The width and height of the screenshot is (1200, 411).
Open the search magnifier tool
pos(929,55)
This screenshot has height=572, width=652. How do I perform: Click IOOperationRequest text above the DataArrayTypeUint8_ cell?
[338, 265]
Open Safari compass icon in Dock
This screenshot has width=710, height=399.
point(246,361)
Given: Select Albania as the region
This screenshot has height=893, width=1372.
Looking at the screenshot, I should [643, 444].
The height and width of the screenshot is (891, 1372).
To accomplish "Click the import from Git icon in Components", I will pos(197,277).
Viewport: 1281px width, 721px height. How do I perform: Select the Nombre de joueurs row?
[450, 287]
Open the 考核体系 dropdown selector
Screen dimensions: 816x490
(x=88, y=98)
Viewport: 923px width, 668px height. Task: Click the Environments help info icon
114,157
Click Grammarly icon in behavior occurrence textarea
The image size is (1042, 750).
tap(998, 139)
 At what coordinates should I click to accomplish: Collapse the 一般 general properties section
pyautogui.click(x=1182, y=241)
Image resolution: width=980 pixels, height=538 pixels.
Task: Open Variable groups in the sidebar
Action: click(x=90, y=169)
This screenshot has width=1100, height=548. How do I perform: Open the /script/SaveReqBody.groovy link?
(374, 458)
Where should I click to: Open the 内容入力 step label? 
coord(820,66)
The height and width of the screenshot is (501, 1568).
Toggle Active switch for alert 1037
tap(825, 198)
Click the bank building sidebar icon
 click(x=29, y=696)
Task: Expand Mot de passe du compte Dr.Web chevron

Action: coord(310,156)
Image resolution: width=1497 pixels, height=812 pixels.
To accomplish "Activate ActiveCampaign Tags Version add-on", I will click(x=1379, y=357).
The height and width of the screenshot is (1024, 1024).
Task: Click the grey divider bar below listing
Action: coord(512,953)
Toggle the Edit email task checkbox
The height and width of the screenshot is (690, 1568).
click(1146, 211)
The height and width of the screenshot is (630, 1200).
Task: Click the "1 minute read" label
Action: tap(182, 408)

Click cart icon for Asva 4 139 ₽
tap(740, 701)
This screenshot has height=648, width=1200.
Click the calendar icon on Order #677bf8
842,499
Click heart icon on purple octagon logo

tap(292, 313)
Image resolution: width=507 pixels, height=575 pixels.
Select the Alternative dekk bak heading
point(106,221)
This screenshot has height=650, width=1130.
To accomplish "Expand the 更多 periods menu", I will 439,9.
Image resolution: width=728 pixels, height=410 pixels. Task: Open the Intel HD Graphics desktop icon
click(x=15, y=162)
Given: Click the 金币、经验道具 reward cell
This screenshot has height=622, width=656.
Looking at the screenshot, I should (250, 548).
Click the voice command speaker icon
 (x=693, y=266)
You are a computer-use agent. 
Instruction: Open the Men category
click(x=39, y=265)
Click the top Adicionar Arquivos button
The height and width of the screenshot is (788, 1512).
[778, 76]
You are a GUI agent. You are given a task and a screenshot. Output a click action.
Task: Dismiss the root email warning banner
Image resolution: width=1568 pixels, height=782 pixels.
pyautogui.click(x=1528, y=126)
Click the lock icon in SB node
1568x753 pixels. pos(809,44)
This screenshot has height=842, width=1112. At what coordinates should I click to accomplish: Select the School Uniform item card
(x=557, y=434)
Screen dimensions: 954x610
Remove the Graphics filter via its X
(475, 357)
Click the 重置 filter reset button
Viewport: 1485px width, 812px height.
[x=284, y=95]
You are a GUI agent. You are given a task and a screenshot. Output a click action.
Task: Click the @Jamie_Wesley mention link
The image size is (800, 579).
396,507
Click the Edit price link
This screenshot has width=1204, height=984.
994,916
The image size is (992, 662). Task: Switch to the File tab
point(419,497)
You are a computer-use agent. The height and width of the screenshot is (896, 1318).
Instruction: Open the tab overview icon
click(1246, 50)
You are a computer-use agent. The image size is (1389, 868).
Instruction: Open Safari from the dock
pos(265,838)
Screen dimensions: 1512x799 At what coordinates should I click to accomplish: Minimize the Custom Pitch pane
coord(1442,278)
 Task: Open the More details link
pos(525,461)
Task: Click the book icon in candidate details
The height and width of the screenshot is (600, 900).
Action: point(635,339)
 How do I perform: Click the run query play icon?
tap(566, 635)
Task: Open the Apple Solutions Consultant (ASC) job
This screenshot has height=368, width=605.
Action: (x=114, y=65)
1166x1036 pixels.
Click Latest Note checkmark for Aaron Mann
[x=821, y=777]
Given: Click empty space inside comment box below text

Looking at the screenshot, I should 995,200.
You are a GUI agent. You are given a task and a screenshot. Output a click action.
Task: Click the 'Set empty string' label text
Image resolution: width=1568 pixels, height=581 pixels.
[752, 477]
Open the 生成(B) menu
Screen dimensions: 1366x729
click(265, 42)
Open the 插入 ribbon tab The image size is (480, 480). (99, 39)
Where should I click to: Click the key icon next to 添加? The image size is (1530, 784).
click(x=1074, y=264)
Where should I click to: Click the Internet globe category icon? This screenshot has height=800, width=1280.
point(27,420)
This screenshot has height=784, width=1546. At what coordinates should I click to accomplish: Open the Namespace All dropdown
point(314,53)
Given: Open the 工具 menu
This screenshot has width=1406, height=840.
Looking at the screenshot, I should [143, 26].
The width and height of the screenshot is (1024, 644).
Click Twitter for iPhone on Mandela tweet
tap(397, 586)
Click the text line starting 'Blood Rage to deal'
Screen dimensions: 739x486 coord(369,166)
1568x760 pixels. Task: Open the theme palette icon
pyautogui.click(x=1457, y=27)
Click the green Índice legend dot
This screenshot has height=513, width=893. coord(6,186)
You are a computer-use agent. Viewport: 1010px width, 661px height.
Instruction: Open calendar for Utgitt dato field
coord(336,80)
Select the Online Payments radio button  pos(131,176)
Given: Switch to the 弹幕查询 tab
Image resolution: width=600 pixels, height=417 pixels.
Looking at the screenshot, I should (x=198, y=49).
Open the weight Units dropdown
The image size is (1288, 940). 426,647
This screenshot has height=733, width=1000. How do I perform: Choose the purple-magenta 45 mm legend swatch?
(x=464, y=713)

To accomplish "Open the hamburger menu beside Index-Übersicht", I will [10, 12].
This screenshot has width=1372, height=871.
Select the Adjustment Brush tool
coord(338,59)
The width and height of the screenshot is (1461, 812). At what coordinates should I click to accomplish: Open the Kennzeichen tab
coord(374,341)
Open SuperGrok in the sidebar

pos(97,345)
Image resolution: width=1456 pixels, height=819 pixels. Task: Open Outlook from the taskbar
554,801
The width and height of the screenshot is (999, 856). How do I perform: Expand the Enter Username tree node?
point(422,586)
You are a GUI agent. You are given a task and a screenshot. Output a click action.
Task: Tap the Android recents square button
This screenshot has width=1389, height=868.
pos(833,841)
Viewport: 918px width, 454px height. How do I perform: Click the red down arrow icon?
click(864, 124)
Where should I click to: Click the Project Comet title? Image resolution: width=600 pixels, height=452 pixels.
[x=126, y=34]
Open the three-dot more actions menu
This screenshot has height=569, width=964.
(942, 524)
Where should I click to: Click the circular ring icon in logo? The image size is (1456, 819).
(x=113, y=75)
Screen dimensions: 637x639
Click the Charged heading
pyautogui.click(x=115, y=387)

========================

_SET PROBLEM_
Can you reproduce every one of the lines above word for word, from first to last?

_FULL RESPONSE_
The width and height of the screenshot is (1200, 411).
Open the search magnifier tool
pos(929,55)
This screenshot has height=572, width=652. How do I perform: Click IOOperationRequest text above the DataArrayTypeUint8_ cell?
[338, 265]
Open Safari compass icon in Dock
This screenshot has width=710, height=399.
point(246,361)
Given: Select Albania as the region
This screenshot has height=893, width=1372.
Looking at the screenshot, I should [643, 444].
The height and width of the screenshot is (891, 1372).
To accomplish "Click the import from Git icon in Components", I will pos(197,277).
Viewport: 1281px width, 721px height. How do I perform: Select the Nombre de joueurs row?
[450, 287]
Open the 考核体系 dropdown selector
Screen dimensions: 816x490
(x=88, y=98)
Viewport: 923px width, 668px height. Task: Click the Environments help info icon
114,157
Click Grammarly icon in behavior occurrence textarea
The image size is (1042, 750).
tap(998, 139)
 At what coordinates should I click to accomplish: Collapse the 一般 general properties section
pyautogui.click(x=1182, y=241)
Image resolution: width=980 pixels, height=538 pixels.
Task: Open Variable groups in the sidebar
Action: click(x=90, y=169)
This screenshot has width=1100, height=548. How do I perform: Open the /script/SaveReqBody.groovy link?
(374, 458)
Where should I click to: Open the 内容入力 step label? 
coord(820,66)
The height and width of the screenshot is (501, 1568).
Toggle Active switch for alert 1037
tap(825, 198)
Click the bank building sidebar icon
 click(x=29, y=696)
Task: Expand Mot de passe du compte Dr.Web chevron

Action: coord(310,156)
Image resolution: width=1497 pixels, height=812 pixels.
To accomplish "Activate ActiveCampaign Tags Version add-on", I will click(x=1379, y=357).
The height and width of the screenshot is (1024, 1024).
Task: Click the grey divider bar below listing
Action: coord(512,953)
Toggle the Edit email task checkbox
The height and width of the screenshot is (690, 1568).
click(1146, 211)
The height and width of the screenshot is (630, 1200).
Task: Click the "1 minute read" label
Action: tap(182, 408)

Click cart icon for Asva 4 139 ₽
tap(740, 701)
This screenshot has height=648, width=1200.
Click the calendar icon on Order #677bf8
842,499
Click heart icon on purple octagon logo

tap(292, 313)
Image resolution: width=507 pixels, height=575 pixels.
Select the Alternative dekk bak heading
point(106,221)
This screenshot has height=650, width=1130.
To accomplish "Expand the 更多 periods menu", I will 439,9.
Image resolution: width=728 pixels, height=410 pixels. Task: Open the Intel HD Graphics desktop icon
click(x=15, y=162)
Given: Click the 金币、经验道具 reward cell
This screenshot has height=622, width=656.
Looking at the screenshot, I should (250, 548).
Click the voice command speaker icon
 (x=693, y=266)
You are a computer-use agent. 
Instruction: Open the Men category
click(x=39, y=265)
Click the top Adicionar Arquivos button
The height and width of the screenshot is (788, 1512).
[778, 76]
You are a GUI agent. You are given a task and a screenshot. Output a click action.
Task: Dismiss the root email warning banner
Image resolution: width=1568 pixels, height=782 pixels.
pyautogui.click(x=1528, y=126)
Click the lock icon in SB node
1568x753 pixels. pos(809,44)
This screenshot has height=842, width=1112. At what coordinates should I click to accomplish: Select the School Uniform item card
(x=557, y=434)
Screen dimensions: 954x610
Remove the Graphics filter via its X
(475, 357)
Click the 重置 filter reset button
Viewport: 1485px width, 812px height.
[x=284, y=95]
You are a GUI agent. You are given a task and a screenshot. Output a click action.
Task: Click the @Jamie_Wesley mention link
The image size is (800, 579).
396,507
Click the Edit price link
This screenshot has width=1204, height=984.
994,916
The image size is (992, 662). Task: Switch to the File tab
point(419,497)
You are a computer-use agent. The height and width of the screenshot is (896, 1318).
Instruction: Open the tab overview icon
click(1246, 50)
You are a computer-use agent. The image size is (1389, 868).
Instruction: Open Safari from the dock
pos(265,838)
Screen dimensions: 1512x799 At what coordinates should I click to accomplish: Minimize the Custom Pitch pane
coord(1442,278)
 Task: Open the More details link
pos(525,461)
Task: Click the book icon in candidate details
The height and width of the screenshot is (600, 900).
Action: point(635,339)
 How do I perform: Click the run query play icon?
tap(566, 635)
Task: Open the Apple Solutions Consultant (ASC) job
This screenshot has height=368, width=605.
Action: (x=114, y=65)
1166x1036 pixels.
Click Latest Note checkmark for Aaron Mann
[x=821, y=777]
Given: Click empty space inside comment box below text

Looking at the screenshot, I should 995,200.
You are a GUI agent. You are given a task and a screenshot. Output a click action.
Task: Click the 'Set empty string' label text
Image resolution: width=1568 pixels, height=581 pixels.
[752, 477]
Open the 生成(B) menu
Screen dimensions: 1366x729
click(265, 42)
Open the 插入 ribbon tab The image size is (480, 480). (99, 39)
Where should I click to: Click the key icon next to 添加? The image size is (1530, 784).
click(x=1074, y=264)
Where should I click to: Click the Internet globe category icon? This screenshot has height=800, width=1280.
point(27,420)
This screenshot has height=784, width=1546. At what coordinates should I click to accomplish: Open the Namespace All dropdown
point(314,53)
Given: Open the 工具 menu
This screenshot has width=1406, height=840.
Looking at the screenshot, I should [143, 26].
The width and height of the screenshot is (1024, 644).
Click Twitter for iPhone on Mandela tweet
tap(397, 586)
Click the text line starting 'Blood Rage to deal'
Screen dimensions: 739x486 coord(369,166)
1568x760 pixels. Task: Open the theme palette icon
pyautogui.click(x=1457, y=27)
Click the green Índice legend dot
This screenshot has height=513, width=893. coord(6,186)
You are a computer-use agent. Viewport: 1010px width, 661px height.
Instruction: Open calendar for Utgitt dato field
coord(336,80)
Select the Online Payments radio button  pos(131,176)
Given: Switch to the 弹幕查询 tab
Image resolution: width=600 pixels, height=417 pixels.
Looking at the screenshot, I should (x=198, y=49).
Open the weight Units dropdown
The image size is (1288, 940). 426,647
This screenshot has height=733, width=1000. How do I perform: Choose the purple-magenta 45 mm legend swatch?
(x=464, y=713)

To accomplish "Open the hamburger menu beside Index-Übersicht", I will [10, 12].
This screenshot has width=1372, height=871.
Select the Adjustment Brush tool
coord(338,59)
The width and height of the screenshot is (1461, 812). At what coordinates should I click to accomplish: Open the Kennzeichen tab
coord(374,341)
Open SuperGrok in the sidebar

pos(97,345)
Image resolution: width=1456 pixels, height=819 pixels. Task: Open Outlook from the taskbar
554,801
The width and height of the screenshot is (999, 856). How do I perform: Expand the Enter Username tree node?
point(422,586)
You are a GUI agent. You are given a task and a screenshot. Output a click action.
Task: Tap the Android recents square button
This screenshot has width=1389, height=868.
pos(833,841)
Viewport: 918px width, 454px height. How do I perform: Click the red down arrow icon?
click(864, 124)
Where should I click to: Click the Project Comet title? Image resolution: width=600 pixels, height=452 pixels.
[x=126, y=34]
Open the three-dot more actions menu
This screenshot has height=569, width=964.
(942, 524)
Where should I click to: Click the circular ring icon in logo? The image size is (1456, 819).
(x=113, y=75)
Screen dimensions: 637x639
Click the Charged heading
pyautogui.click(x=115, y=387)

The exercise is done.